The customer adjusted the background Application on March 17, 2023, with a shutdown time of 23:29:19 and a restart time of 23:33:38. During this period, the corresponding task should report an error and then trigger Alert, but Tingyun did not trigger the response action. Can you check the reason?
When this problem occurs, troubleshooting ideas: (1) Check whether there is Alert Log in the corresponding time period, (2) Check whether the task data is normal, (3) Check the corresponding time period data and compare it with the Alert condition to see whether the conditions are met. (1) Check whether there is Alert Log in the corresponding time period. The customer's operation affects two tasks. Check whether there is Alert Log in the corresponding time period. After checking, it is found that there is no Log, indicating that the Alert condition has not been met. (2) Check whether the task data is normal The customer task frequency is 1 minute. Probe Group is two Probe. During the shutdown period of Application, each task should have about 8 Probe, but in fact there are only two Probe. The background view is caused by insufficient SLA. (3) Check the corresponding time period data and compare it with the Alert condition to see if the condition is met. From the task data, the OA task performed two tasks, one page Error, 50% of Availability, which reached the threshold. However, combined with the Alert condition to trigger the Availability threshold, two Error points need to be met, so the task did not trigger Alert. The portal task is within the monitoring period, and there is no error in the task data, Availability is 100%, so Alert is not triggered.
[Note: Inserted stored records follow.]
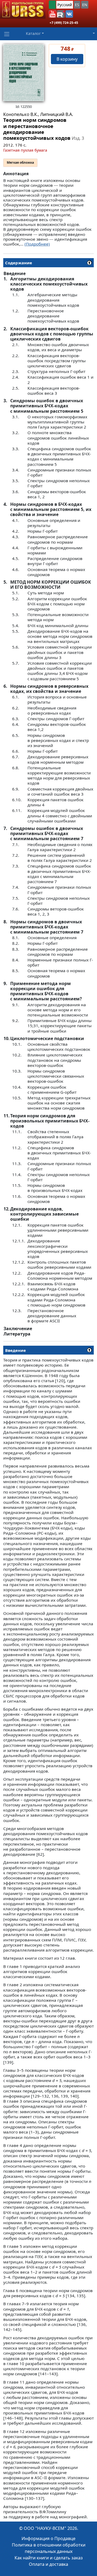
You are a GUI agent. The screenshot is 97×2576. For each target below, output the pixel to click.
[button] (52, 14)
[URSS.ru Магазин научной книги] (23, 9)
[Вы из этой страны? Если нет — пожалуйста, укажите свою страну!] (52, 5)
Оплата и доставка (48, 2564)
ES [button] (77, 4)
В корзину (67, 59)
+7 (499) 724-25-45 (64, 22)
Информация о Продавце (48, 2538)
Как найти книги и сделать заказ (49, 2558)
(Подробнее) (37, 244)
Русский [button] (64, 4)
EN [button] (84, 4)
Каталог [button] (33, 33)
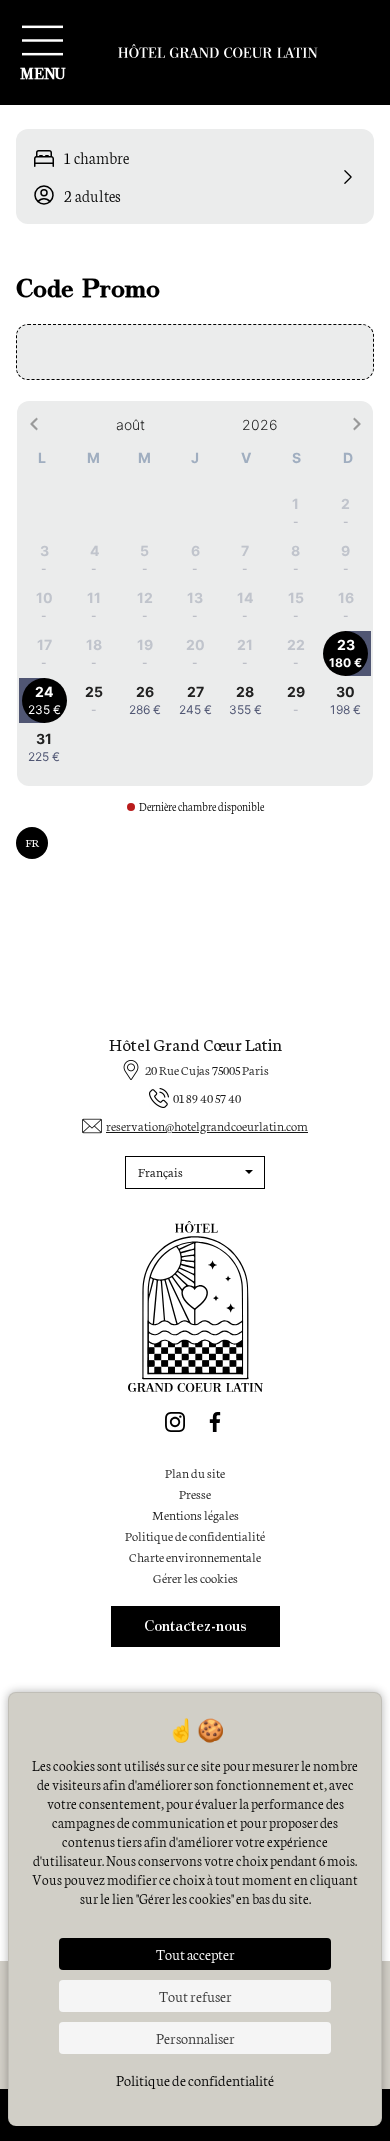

There is another problem this time, that is, when the customer closed the Application time period, he found that one task Availability was 50%, and the other one did not report an error.reason: (1) Fifty percent of Availability’s tasks are that the client’s server shutdown time is accurate to the second. The correct point is before the server is shut down. The error is reported within the time period. (2) 100% task: After communicating with the technology, we learned that the customer’s corresponding Application is more than Probe. It takes time to shut down the server. It can be accessed normally during shutdown and no error is reported. After shutdown, there is no access due to insufficient ProbeSLA, so Availability is 100%.There are two directions to solve this phenomenon (1) Add Probe, such as Probe settings to five Probe, and fill in 3 for SLA. This can fully adjust Probe and avoid insufficient SLA. (2) Reduce the task frequency. The frequency is too high and the number of tasks is too many, causing Probe to be unable to complete the task. After reducing it, Probe can be fully adjusted.